┌─ Material for the task
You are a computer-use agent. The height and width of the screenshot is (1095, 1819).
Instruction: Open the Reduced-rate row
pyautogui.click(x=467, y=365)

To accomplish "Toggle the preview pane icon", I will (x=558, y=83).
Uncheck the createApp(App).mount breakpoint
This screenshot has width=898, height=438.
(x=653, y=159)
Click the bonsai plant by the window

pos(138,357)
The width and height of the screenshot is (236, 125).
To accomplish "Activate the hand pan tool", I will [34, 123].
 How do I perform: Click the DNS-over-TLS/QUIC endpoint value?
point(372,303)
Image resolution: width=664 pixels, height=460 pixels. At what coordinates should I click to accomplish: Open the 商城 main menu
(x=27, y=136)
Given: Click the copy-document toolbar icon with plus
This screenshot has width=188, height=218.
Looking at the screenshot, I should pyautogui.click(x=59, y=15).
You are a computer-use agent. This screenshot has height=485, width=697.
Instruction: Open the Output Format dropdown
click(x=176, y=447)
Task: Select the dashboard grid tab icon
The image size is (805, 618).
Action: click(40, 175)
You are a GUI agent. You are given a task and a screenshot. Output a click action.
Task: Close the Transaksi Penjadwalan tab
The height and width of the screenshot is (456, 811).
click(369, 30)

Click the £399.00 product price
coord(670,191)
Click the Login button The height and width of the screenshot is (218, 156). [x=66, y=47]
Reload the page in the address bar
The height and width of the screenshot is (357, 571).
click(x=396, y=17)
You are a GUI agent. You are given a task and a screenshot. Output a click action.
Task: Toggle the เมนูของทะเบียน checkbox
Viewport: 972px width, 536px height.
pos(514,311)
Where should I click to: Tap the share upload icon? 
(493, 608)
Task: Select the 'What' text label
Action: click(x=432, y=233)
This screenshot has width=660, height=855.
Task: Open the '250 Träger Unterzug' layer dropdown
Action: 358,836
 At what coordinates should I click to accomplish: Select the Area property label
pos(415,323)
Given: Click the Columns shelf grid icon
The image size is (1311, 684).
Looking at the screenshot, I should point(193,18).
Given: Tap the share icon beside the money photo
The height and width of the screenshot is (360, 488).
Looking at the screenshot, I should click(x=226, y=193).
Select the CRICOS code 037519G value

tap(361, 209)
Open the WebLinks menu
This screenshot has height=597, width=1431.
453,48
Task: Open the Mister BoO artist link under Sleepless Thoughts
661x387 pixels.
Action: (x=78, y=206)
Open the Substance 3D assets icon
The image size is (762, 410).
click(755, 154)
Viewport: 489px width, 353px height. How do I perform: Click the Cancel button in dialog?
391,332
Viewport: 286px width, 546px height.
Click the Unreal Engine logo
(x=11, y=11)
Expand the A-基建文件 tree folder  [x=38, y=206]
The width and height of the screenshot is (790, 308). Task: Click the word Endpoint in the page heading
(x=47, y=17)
└─
Only the number of lines in the data that hold "computer" should be stated.

#### [The answer]
2